**Directions for this task**
Please give back, exactly as written, only the line containing "Viewport: 1387px width, 811px height." and every line after it until the data below ends.

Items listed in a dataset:
==============================
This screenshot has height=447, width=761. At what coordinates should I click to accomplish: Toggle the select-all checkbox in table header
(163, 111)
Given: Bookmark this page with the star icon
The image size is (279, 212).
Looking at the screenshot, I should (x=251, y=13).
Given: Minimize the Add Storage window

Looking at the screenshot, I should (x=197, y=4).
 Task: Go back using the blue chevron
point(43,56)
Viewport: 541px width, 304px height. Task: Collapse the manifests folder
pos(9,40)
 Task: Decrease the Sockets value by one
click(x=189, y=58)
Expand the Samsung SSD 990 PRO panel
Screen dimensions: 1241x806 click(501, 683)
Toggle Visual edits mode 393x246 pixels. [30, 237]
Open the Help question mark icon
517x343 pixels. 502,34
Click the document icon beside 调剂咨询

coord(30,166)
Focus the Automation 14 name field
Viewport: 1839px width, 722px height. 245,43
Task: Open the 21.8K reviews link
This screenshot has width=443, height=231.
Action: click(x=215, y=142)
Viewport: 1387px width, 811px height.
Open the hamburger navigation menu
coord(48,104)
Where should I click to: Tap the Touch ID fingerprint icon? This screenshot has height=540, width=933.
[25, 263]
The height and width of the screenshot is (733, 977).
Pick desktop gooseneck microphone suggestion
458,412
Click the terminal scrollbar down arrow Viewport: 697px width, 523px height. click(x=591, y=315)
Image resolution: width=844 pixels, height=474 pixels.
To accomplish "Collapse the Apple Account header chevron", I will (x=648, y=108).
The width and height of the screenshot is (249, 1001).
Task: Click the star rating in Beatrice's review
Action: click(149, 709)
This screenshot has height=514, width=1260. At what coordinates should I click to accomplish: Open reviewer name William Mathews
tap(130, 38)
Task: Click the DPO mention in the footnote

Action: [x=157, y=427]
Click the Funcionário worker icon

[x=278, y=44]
==============================
**Answer space**
Viewport: 1387px width, 811px height.
Open the hamburger navigation menu
coord(48,104)
Where should I click to: Tap the Touch ID fingerprint icon? This screenshot has height=540, width=933.
[25, 263]
The height and width of the screenshot is (733, 977).
Pick desktop gooseneck microphone suggestion
458,412
Click the terminal scrollbar down arrow Viewport: 697px width, 523px height. click(x=591, y=315)
Image resolution: width=844 pixels, height=474 pixels.
To accomplish "Collapse the Apple Account header chevron", I will (x=648, y=108).
The width and height of the screenshot is (249, 1001).
Task: Click the star rating in Beatrice's review
Action: click(149, 709)
This screenshot has height=514, width=1260. At what coordinates should I click to accomplish: Open reviewer name William Mathews
tap(130, 38)
Task: Click the DPO mention in the footnote

Action: [x=157, y=427]
Click the Funcionário worker icon

[x=278, y=44]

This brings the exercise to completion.